Wednesday, 24 May 2017

What’s next in ATE?

Commercial ATE gets underwriting boost.
A dedicated new underwriting team, a clear emphasis on service standards and a host of fresh ideas to assist major legal firms in adjusting to a changing yet well-established market sector, ARAG is well placed to challenge in the commercial ATE sector.

With a clear focus on new business opportunities in the range of £100,000 to £500,000 indemnity limits. ARAG has committed the resources to deliver a first class service in this competitive marketplace. Underpinning the push for growth is the development of products under the Recourse umbrella. As always, the underwriting team is happy to discuss bespoke options to tailor cover to the needs of both the legal practice and to the specific type of case. The objective is to make ARAG a first, and automatic, choice of insurer partner.

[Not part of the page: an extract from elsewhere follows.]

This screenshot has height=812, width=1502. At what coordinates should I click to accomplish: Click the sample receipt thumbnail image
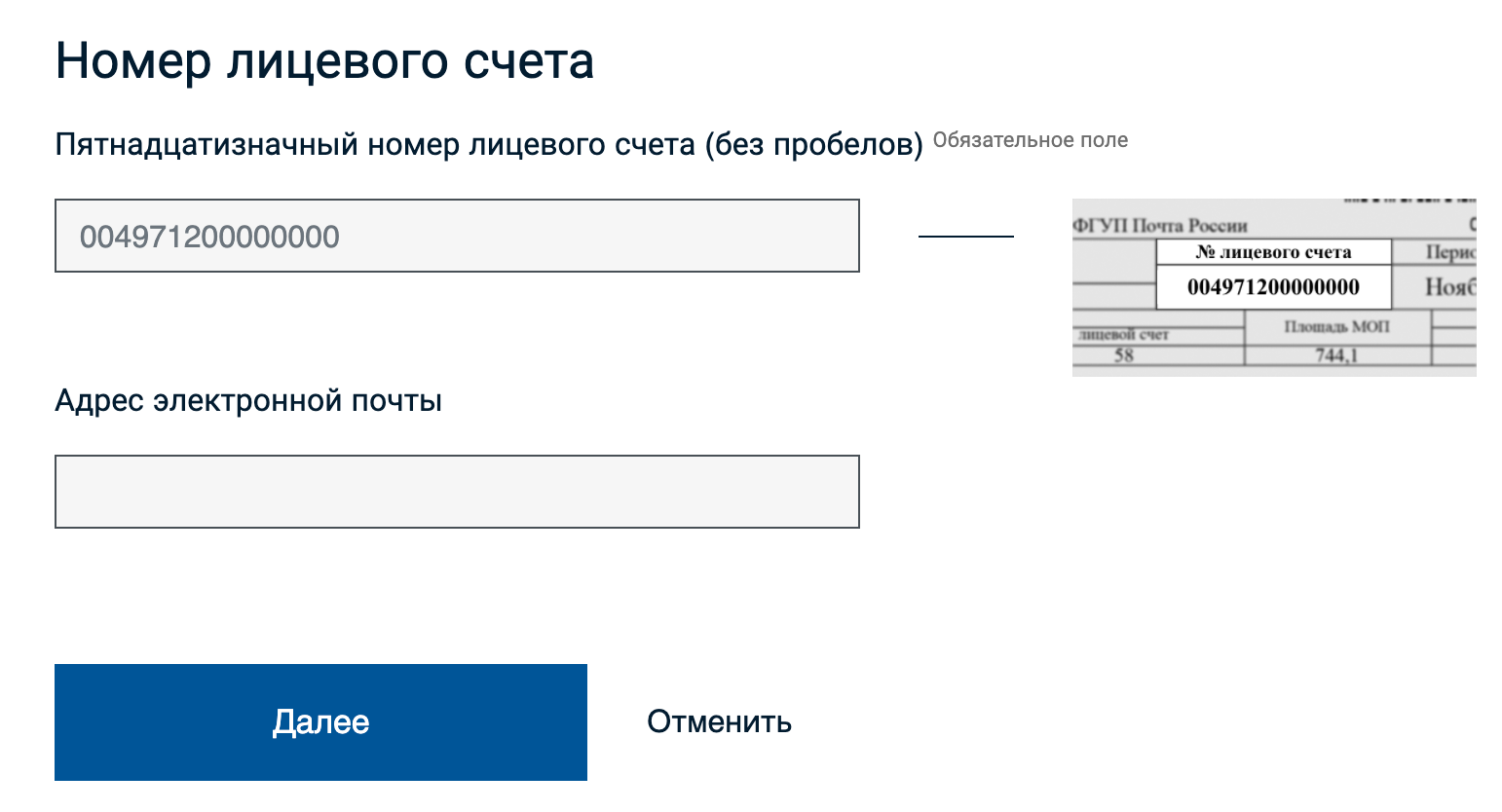click(1274, 287)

Increasing activities in this sector is part of the company’s plan to accelerate its GWP in this area of the market. With further proposed legislation changes on the horizon, legal practices are similarly taking a new look at how they will affect their businesses over the coming years. The ARAG team is poised to respond. There are currently two distinct core policy types: Recourse Complete is the well-known policy for personal injury claims – accidents at work, slips & trips, clinical negligence, industrial diseases and RTAs. It is Recourse Options, designed for non-injury cases such as commercial and personal contract disputes, that is causing the latest interest. This also covers professional negligence, wills & probate, as well as insolvency claims.

Housing disrepair
Whilst some firms may not fully diversify into commercial claims, they are likely to be looking at the areas such as housing disrepair. Since the boom in buy-to-let investment, there has been a startling increase in the number of ‘rogue’ landlords who are not looking after either their properties or their tenants. Having seen the shortage of rental properties and very little enforcement of regulatory requirements, these landlords have been ignoring ‘due care’ and putting tenants into substandard accommodation, then failing to carry out even the most basic repairs such as dealing with damp. Often, it will be tenants housed by local councils; people who have very little in the way of funds or legal expertise who are left  to pursue claims without help. There has been a substantial amount of litigation already, and it is growing all the time.